TAPANULI TENGAH — Bencana banjir yang melanda kawasan itu menjadi alarm keras atas kerusakan lingkungan yang kian parah. Yayasan Sihatihat Sanjaya Center (YSSC) menilai kondisi ini bukan lagi sekadar peringatan, melainkan kebutuhan mendesak yang harus dijawab dengan aksi konkret.
Alih Fungsi Lahan dan Krisis Air Jadi Pemicu
Ketua Yayasan Sihatihat Sanjaya Center, Hari S. Siregar, menyebutkan bahwa berkurangnya tutupan hutan di wilayah Tapanuli Tengah sudah sangat memprihatinkan. Alih fungsi lahan yang tidak terkendali serta perubahan iklim, menurutnya, telah memperbesar potensi banjir dan longsor, bahkan memicu krisis sumber daya air di berbagai daerah.

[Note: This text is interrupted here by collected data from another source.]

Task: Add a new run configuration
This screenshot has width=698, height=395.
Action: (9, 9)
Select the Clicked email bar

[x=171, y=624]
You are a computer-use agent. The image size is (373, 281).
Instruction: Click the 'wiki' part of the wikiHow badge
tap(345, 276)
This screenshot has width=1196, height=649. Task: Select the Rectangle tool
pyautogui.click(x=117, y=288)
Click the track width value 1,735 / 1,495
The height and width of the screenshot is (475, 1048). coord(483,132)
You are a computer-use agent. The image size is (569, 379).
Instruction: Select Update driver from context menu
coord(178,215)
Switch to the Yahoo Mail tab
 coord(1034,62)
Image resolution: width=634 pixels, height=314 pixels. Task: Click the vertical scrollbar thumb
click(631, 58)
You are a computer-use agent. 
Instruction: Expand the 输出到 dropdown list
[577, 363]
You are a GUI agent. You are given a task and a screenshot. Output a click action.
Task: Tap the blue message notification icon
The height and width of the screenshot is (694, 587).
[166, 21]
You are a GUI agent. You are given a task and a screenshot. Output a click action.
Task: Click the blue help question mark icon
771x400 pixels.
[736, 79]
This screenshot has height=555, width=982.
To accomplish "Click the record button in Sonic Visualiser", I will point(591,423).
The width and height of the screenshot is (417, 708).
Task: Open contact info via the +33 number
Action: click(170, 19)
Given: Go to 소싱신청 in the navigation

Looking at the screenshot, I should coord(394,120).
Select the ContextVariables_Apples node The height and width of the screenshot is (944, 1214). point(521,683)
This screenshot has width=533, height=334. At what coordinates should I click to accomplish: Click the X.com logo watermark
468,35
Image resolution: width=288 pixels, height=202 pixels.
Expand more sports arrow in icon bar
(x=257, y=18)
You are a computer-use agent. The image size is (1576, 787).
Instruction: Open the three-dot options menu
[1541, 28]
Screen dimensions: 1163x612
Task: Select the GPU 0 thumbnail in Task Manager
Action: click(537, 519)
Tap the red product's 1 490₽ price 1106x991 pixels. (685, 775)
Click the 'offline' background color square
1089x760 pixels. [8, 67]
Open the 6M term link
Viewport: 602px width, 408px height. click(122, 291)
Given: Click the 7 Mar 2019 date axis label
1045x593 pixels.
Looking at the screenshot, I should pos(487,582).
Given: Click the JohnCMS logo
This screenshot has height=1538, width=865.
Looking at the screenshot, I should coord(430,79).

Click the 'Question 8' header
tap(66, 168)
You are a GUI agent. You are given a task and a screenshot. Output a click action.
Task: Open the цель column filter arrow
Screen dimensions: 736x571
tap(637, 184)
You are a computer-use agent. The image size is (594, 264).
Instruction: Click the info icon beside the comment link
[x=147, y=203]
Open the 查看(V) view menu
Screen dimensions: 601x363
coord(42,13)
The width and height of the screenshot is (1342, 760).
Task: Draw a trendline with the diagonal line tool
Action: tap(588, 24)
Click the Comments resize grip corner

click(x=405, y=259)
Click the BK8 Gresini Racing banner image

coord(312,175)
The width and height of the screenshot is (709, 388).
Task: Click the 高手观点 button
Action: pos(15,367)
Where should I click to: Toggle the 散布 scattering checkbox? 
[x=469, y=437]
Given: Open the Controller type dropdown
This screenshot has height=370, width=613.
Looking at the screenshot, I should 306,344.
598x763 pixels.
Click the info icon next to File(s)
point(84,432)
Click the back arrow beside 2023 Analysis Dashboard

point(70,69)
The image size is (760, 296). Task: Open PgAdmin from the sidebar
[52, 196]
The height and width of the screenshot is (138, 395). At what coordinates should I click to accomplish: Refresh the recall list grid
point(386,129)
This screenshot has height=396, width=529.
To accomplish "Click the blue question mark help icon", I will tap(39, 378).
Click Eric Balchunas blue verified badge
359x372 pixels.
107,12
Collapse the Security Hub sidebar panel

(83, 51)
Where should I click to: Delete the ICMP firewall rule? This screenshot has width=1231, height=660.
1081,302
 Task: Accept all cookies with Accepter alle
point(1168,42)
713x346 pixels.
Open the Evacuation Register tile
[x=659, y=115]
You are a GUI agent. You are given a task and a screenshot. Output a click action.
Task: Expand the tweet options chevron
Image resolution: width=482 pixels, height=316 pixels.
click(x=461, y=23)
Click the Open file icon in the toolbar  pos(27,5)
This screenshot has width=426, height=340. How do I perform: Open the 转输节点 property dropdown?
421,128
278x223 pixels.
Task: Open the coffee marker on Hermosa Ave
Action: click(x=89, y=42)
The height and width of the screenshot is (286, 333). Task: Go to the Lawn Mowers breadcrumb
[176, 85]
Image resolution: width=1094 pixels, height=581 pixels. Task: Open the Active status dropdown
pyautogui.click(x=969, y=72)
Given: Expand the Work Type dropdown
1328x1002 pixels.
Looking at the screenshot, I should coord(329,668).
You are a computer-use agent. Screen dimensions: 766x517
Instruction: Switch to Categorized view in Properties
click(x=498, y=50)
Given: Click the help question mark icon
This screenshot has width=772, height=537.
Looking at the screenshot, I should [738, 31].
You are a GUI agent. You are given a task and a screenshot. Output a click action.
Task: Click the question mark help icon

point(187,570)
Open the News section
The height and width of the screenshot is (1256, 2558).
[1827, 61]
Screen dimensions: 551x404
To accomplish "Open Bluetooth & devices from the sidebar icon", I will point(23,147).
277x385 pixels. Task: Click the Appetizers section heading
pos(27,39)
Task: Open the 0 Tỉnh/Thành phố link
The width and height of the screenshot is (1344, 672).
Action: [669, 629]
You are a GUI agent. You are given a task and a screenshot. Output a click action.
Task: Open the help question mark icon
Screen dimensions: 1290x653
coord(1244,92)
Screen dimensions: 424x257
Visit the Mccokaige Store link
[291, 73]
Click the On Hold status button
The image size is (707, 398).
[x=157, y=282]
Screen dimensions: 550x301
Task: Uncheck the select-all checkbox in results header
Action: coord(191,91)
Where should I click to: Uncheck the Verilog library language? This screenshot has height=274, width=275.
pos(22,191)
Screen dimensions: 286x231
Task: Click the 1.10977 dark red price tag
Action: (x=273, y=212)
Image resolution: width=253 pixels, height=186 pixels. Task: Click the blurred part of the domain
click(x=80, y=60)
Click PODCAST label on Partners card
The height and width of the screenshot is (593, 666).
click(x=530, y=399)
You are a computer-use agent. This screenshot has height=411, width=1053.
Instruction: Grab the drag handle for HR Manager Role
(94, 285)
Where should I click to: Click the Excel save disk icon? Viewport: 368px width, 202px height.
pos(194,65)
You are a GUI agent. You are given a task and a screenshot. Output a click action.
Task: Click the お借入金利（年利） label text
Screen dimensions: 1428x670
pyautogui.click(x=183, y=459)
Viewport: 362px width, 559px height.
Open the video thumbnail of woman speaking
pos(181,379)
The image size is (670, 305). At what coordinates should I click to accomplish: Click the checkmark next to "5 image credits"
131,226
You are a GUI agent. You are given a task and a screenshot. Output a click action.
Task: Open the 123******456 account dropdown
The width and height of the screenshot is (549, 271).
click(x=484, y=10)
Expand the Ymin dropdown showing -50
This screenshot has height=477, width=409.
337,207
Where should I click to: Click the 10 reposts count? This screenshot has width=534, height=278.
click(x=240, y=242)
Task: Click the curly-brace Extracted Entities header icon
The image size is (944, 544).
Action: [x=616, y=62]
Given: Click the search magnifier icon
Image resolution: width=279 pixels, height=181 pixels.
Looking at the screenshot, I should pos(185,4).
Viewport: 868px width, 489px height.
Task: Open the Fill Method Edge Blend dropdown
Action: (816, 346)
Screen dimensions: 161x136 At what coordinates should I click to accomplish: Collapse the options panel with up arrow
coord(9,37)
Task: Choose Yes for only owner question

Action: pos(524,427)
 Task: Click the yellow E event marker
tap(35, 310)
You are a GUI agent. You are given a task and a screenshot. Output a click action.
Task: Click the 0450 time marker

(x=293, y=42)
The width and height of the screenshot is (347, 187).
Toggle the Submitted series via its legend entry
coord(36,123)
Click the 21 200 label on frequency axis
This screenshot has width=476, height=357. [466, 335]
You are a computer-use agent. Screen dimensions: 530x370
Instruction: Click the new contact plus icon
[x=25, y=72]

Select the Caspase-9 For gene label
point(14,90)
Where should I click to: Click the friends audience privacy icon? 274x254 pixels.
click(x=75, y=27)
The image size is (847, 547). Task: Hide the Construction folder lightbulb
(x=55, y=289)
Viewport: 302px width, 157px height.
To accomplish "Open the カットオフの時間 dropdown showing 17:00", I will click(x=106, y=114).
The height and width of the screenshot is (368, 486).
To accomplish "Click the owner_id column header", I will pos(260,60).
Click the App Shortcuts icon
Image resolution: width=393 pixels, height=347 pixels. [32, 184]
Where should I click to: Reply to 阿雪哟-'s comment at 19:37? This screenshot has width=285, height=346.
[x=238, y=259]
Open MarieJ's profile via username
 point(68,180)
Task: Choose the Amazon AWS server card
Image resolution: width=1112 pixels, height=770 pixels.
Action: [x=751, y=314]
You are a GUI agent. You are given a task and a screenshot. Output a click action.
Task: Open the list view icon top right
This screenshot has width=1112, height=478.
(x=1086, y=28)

“Bencana yang terjadi di Tapanuli Tengah menjadi pengingat bahwa menjaga kelestarian lingkungan bukan lagi pilihan, tetapi kebutuhan mendesak. Penanaman pohon merupakan langkah konkret yang dapat dilakukan bersama untuk memulihkan fungsi ekologis kawasan,” ujar Hari dalam keterangannya, Rabu (1/7/2026).
Program Spirit Green dan Penanaman di Manduamas
Melalui program Spirit Green, YSSC mengajak pemerintah, dunia usaha, akademisi, organisasi kemasyarakatan, dan generasi muda memperluas gerakan penghijauan. Fokus utama program ini adalah kawasan yang mengalami degradasi lingkungan, seperti di Desa Lae Monong, Kecamatan Manduamas, Kabupaten Tapanuli Tengah.
Di lokasi tersebut, YSSC telah memulai penanaman pohon sebagai bagian dari upaya rehabilitasi lingkungan. Hari menegaskan bahwa rehabilitasi hutan dan penanaman pohon memiliki manfaat ganda: meningkatkan daya serap air, mengurangi risiko banjir dan erosi, serta menjaga keberlanjutan sumber mata air.
Manfaat Ganda: Serap Karbon dan Cegah Bencana
Menurut Hari, semakin banyak pohon yang ditanam, semakin besar kemampuan lingkungan menyerap karbon. Ini merupakan kontribusi nyata dalam mendukung target pengendalian perubahan iklim sekaligus menciptakan lingkungan yang lebih sehat bagi masyarakat.
Ia menilai penyelesaian persoalan lingkungan tidak bisa dilakukan secara parsial. Kolaborasi lintas sektor menjadi syarat mutlak agar gerakan penghijauan berjalan berkelanjutan dan memberikan dampak nyata bagi pemulihan ekosistem.
Pemerintah Targetkan Rehabilitasi 12,3 Juta Hektare Lahan Kritis
Di tingkat nasional, Pemerintah terus mempercepat rehabilitasi lahan kritis. Wakil Menteri Kehutanan Rohmat Marzuki, saat memperingati Hari Penanggulangan Degradasi Lahan dan Kekeringan 2026 di Jakarta, mengungkapkan bahwa Indonesia masih memiliki sekitar 12,3 juta hektare lahan kritis berdasarkan data tahun 2024.
“Karena itu rehabilitasi lahan menjadi salah satu prioritas yang harus terus dipercepat melalui kolaborasi semua pihak,” ujar Rohmat.
Pemerintah memprioritaskan rehabilitasi Daerah Aliran Sungai (DAS) dan pengelolaan lahan berkelanjutan, serta menjaga tutupan hutan melalui sinergi pemerintah pusat, daerah, dunia usaha, akademisi, hingga masyarakat. Ancaman kekeringan yang diperkirakan meningkat pada 2026 juga menjadi alasan percepatan ini.